:: Exercise data ::

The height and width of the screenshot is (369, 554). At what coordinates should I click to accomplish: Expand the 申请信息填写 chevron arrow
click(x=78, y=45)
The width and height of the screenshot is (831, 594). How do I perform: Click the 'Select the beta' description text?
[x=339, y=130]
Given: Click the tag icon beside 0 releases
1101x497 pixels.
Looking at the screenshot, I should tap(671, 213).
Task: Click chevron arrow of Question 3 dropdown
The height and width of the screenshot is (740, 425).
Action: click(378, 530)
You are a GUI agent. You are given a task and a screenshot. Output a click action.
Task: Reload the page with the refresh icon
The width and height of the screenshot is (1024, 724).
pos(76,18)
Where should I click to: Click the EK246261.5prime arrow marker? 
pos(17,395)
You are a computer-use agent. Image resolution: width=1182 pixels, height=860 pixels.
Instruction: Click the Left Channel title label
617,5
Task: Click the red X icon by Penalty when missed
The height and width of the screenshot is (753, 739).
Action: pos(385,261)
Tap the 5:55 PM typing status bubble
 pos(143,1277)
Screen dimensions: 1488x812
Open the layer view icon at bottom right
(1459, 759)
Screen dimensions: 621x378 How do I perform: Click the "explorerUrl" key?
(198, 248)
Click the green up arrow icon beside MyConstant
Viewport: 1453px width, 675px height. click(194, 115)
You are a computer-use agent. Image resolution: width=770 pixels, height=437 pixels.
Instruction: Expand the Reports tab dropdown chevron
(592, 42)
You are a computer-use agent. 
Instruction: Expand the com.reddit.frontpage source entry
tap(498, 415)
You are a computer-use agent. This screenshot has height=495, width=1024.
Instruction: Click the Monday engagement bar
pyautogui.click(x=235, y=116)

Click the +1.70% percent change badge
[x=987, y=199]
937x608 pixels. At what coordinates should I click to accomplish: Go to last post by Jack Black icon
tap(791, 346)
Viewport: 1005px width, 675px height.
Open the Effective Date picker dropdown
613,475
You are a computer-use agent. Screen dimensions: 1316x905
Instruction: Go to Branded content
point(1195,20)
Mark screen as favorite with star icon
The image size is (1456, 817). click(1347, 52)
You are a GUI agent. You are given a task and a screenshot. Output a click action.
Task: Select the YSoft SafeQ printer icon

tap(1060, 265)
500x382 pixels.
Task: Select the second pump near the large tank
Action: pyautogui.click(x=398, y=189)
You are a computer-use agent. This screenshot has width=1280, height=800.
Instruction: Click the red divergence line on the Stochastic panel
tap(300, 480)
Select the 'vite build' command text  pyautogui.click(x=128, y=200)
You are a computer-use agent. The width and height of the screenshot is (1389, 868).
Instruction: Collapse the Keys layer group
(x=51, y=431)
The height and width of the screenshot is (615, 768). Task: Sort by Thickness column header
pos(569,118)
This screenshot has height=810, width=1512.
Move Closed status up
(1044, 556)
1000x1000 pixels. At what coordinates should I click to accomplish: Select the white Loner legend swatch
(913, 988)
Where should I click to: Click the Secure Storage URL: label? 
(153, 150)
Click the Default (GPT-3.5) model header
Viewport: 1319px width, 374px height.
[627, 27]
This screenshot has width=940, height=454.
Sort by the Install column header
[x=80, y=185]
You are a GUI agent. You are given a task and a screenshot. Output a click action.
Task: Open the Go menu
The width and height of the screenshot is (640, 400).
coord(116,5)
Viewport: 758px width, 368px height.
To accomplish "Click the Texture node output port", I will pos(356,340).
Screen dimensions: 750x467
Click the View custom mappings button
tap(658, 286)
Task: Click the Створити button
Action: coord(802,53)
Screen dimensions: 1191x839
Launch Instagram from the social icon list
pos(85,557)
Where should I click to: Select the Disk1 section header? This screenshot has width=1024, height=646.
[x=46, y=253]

:: Description of the task ::
Select every line of the records holding the string "agent".

:: Result of this task ::
You are a GUI agent. You are given a task and a screenshot. Output a click action.
You are a computer-use agent. Image resolution: width=1182 pixels, height=860 pixels.
You are a computer-use agent. Image resolution: width=770 pixels, height=437 pixels.
You are a computer-use agent. 
You are a computer-use agent. This screenshot has height=495, width=1024.
You are a computer-use agent. Screen dimensions: 1316x905
You are a GUI agent. You are given a task and a screenshot. Output a click action.
You are a computer-use agent. This screenshot has width=1280, height=800.
You are a computer-use agent. The width and height of the screenshot is (1389, 868).
You are a GUI agent. You are given a task and a screenshot. Output a click action.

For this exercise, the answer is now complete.